Le ministre du Développement économique régional et responsable de la SGF, Michel Audet, a déclaré à La Presse Affaires qu'il est au courant de l'existence du projet. "Si la SGF peut le financer à l'intérieur de ses moyens actuels, le gouvernement n'ira pas gérer ses affaires courantes à sa place. Si elle demande de l'argent supplémentaire, c'est presque certainement non."
Selon M. Audet, Biomundis et la SGF ont le fardeau de la preuve de démontrer que l'argent public susciterait des "multiples d'investissements privés beaucoup plus élevés" que le projet de "Grand Fonds" péquiste (qui prévoyait 50-50 privé-public).
À la SGF, la porte-parole Sylvie Brousseau a confirmé que le projet est à l'étude, que la SGF a l'encaisse nécessaire pour le financer si elle donne le feu vert, mais que le conseil d'administration n'a rien voté encore.
Hubert Manseau, président du fonds de capital-risque parapublic Innovatech du Grand Montréal, a indiqué appuyer le projet de M. Bellido "à 150 %, comme on dit au hockey". "Un tel outil est encore plus nécessaire qu'il ne l'était (avant l'élection du Parti libéral), parce qu'il y a plus de firmes à financer et qu'on sent un refroidissement chez les sources traditionnelles".
M. Manseau, avant le changement de gouvernement, avait reçu le mandat de coordonner la création du Grand Fonds et la sélection de son président. "M. Bellido démarchait des investisseurs de son côté et il avait manifesté son intérêt pour le poste. Maintenant, je crois qu'il pense avoir assez de bailleurs de fonds privés pour essayer de reprendre le projet, dans une forme différente et nettement plus appuyée sur le secteur privé", a dit M. Manseau.

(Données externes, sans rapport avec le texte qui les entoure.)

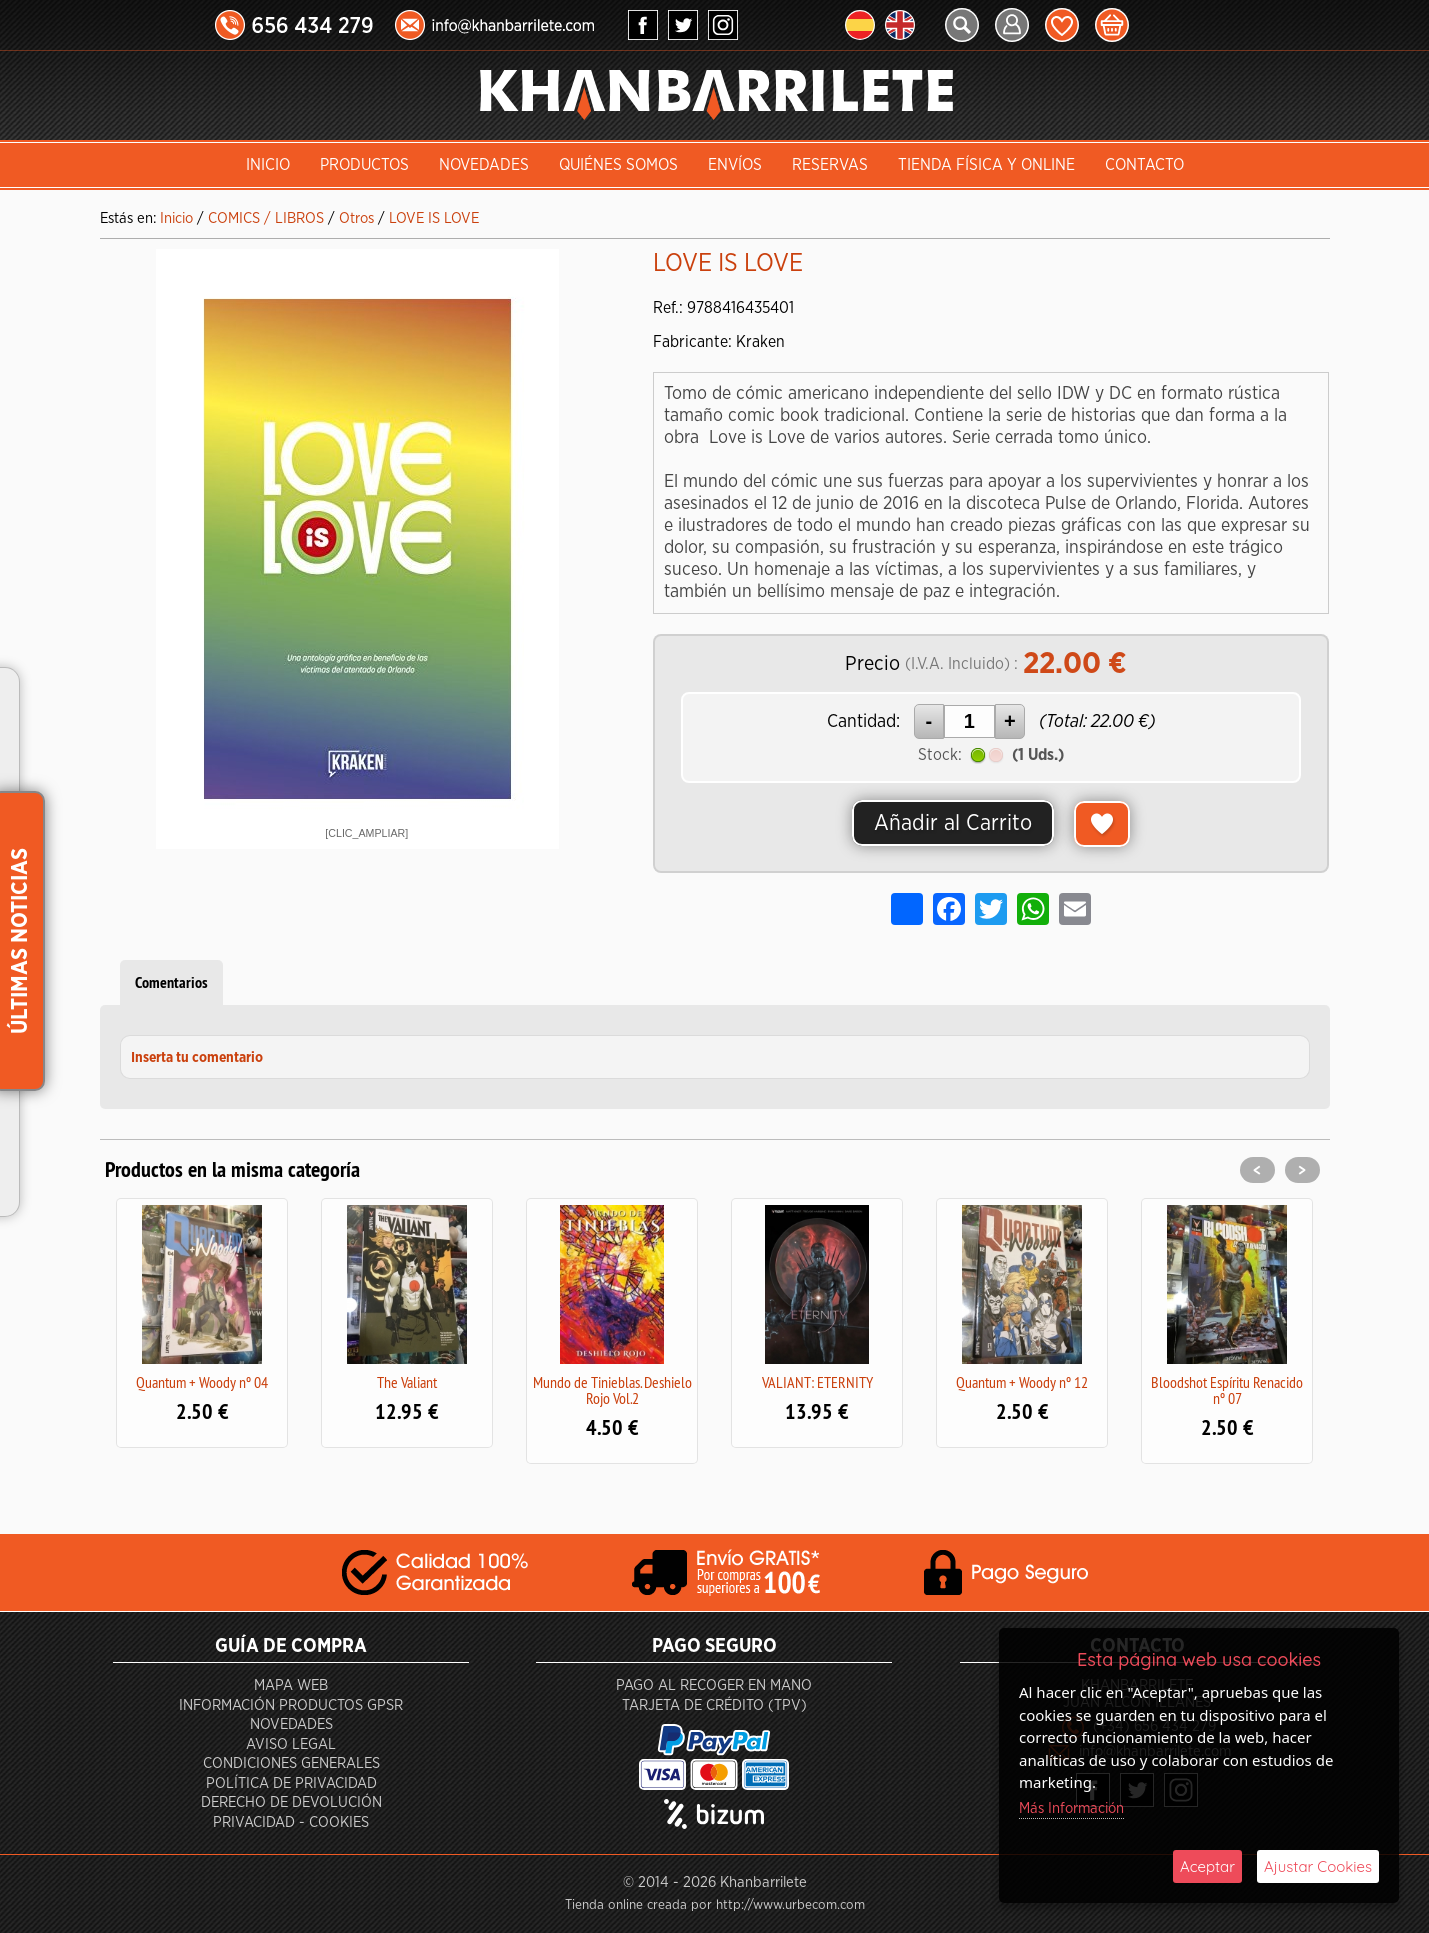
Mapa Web (291, 1685)
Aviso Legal (291, 1744)
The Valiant (407, 1382)
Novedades (484, 165)
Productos (364, 165)
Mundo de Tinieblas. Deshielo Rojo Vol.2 (612, 1390)
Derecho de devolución (291, 1802)
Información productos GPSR (291, 1705)
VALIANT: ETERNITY (817, 1382)
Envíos (735, 165)
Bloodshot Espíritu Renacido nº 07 (1227, 1390)
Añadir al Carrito (953, 823)
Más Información (1071, 1808)
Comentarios (171, 982)
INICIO (268, 165)
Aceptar (1207, 1866)
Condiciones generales (291, 1763)
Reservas (830, 165)
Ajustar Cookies (1318, 1866)
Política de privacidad (291, 1783)
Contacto (1144, 165)
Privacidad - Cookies (291, 1822)
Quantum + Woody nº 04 (202, 1382)
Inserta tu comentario (197, 1058)
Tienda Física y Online (986, 165)
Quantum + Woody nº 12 (1022, 1382)
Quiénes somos (618, 165)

Selon le prospectus, Biomundis aspire à faire des placements considérables (jusqu'à 25 millions US) dans un nombre limité de firmes développant des produits assez ou très près de la commercialisation. Ce genre de fonds n'existe pas au Québec, ce qui est considéré depuis plusieurs années comme une lacune grave.
Le fonds serait établi à Montréal et a déjà une adresse sur le boulevard René-Levesque.